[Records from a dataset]
--------------------
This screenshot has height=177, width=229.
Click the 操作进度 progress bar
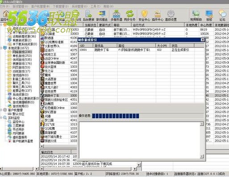[x=148, y=116]
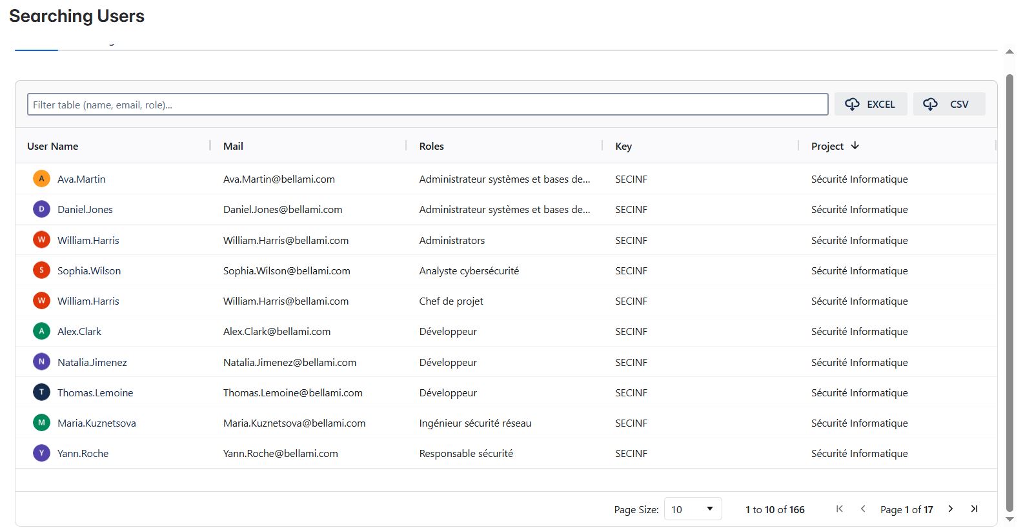1023x528 pixels.
Task: Download the table as CSV
Action: pyautogui.click(x=949, y=105)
--------------------
--- HOW TO COMPLETE THIS TASK ---
In transcribing the lines above, omit the images and keep all else exact.

--- SOLUTION FOR THIS EXERCISE ---
This screenshot has height=177, width=229.
Click the 操作进度 progress bar
[x=148, y=116]
1023x528 pixels.
Task: Download the table as CSV
Action: pyautogui.click(x=949, y=105)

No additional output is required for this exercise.